> [EXERCISE AIM]: Before copying, set the pictures aside; then repeat every line below verbatim.

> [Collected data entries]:
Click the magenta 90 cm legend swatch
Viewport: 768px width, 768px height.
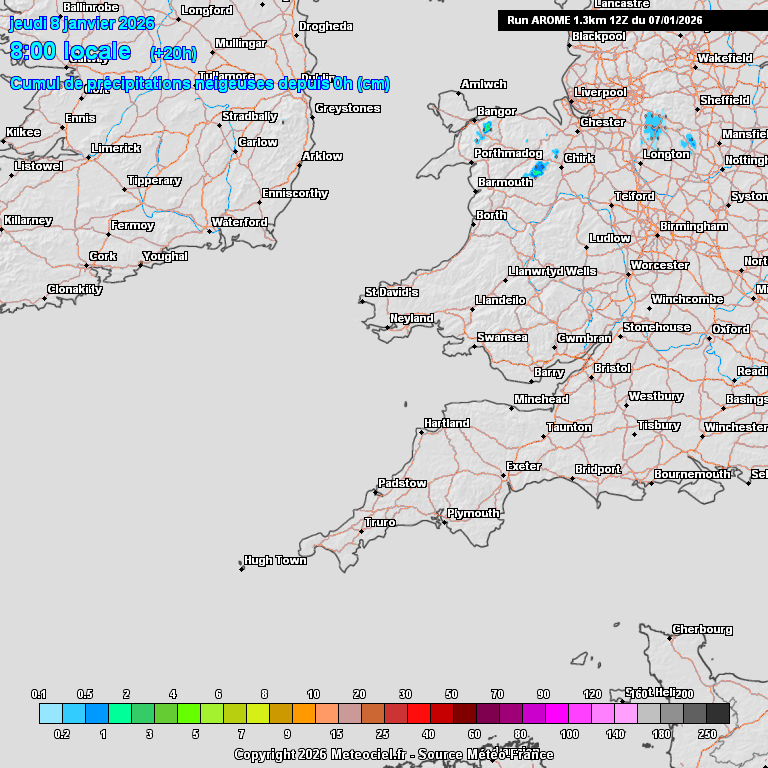tap(557, 714)
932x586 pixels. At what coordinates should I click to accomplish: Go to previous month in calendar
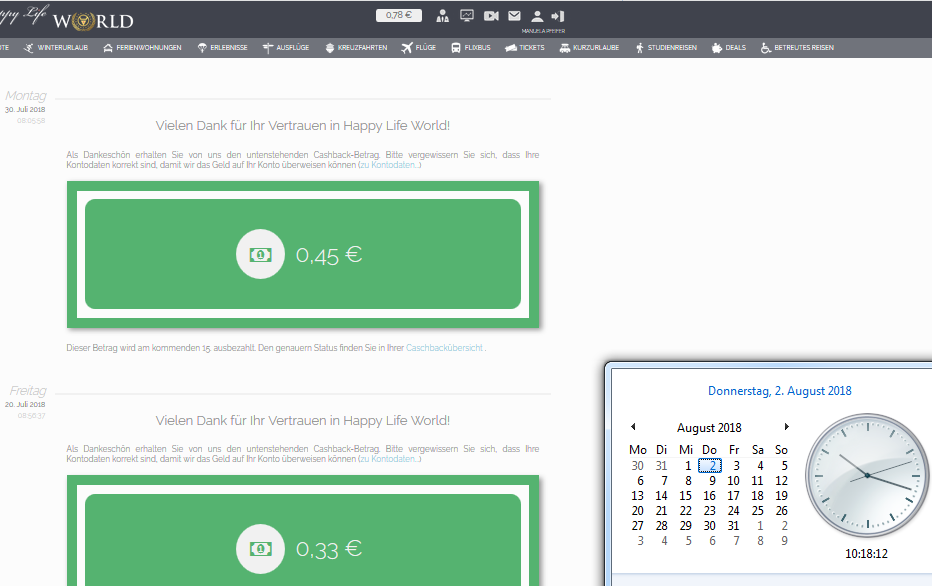(x=632, y=427)
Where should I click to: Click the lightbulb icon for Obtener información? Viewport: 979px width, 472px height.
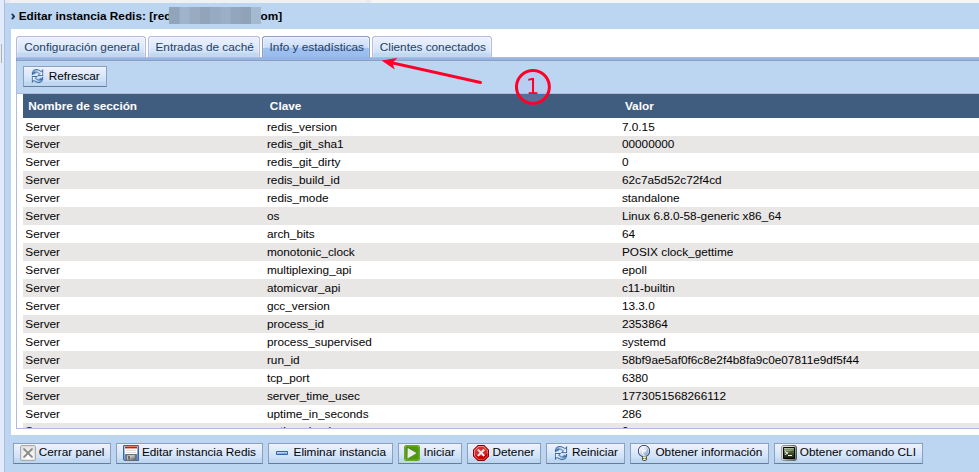tap(645, 453)
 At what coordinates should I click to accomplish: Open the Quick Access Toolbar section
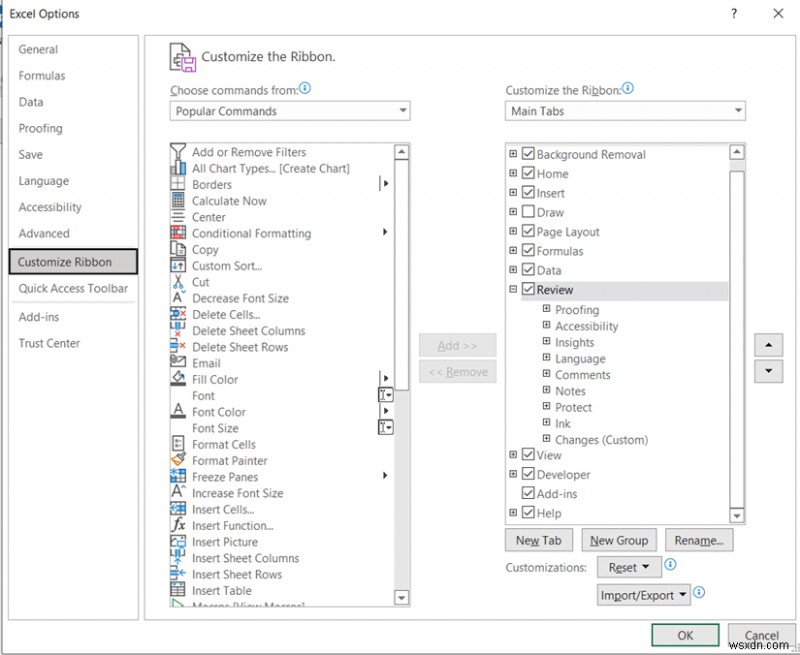72,288
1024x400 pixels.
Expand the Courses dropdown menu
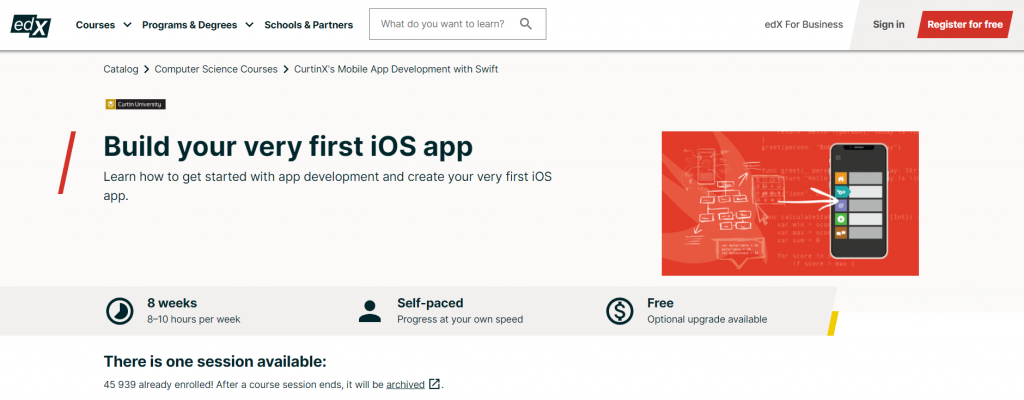pos(103,25)
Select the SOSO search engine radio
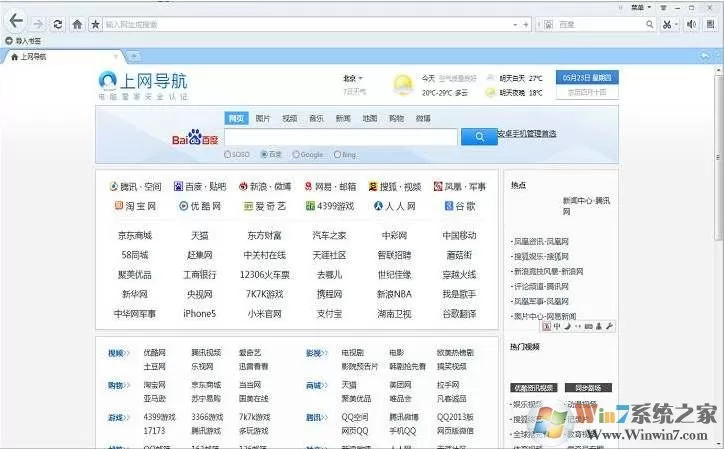724x449 pixels. click(x=227, y=155)
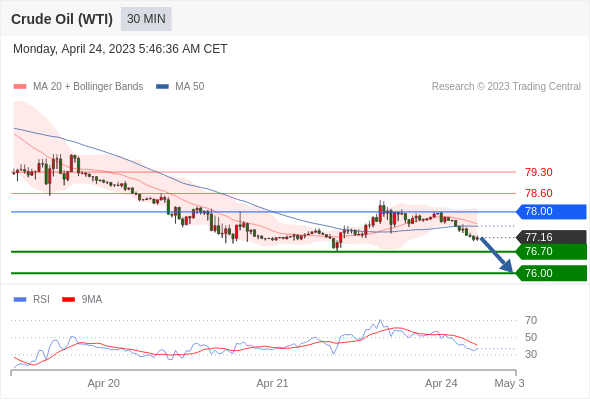Click the Crude Oil (WTI) title
This screenshot has height=400, width=590.
coord(62,19)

> [RESPONSE AREA]:
Click the magenta 90 cm legend swatch
Viewport: 768px width, 768px height.
tap(557, 714)
932x586 pixels. At what coordinates should I click to accomplish: Go to previous month in calendar
(x=632, y=427)
Where should I click to: Click the lightbulb icon for Obtener información? Viewport: 979px width, 472px height.
tap(645, 453)
 At what coordinates should I click to accomplish: Open the Quick Access Toolbar section
72,288
1024x400 pixels.
Expand the Courses dropdown menu
pos(103,25)
Select the SOSO search engine radio
724x449 pixels. click(x=227, y=155)
Click the Crude Oil (WTI) title
This screenshot has height=400, width=590.
coord(62,19)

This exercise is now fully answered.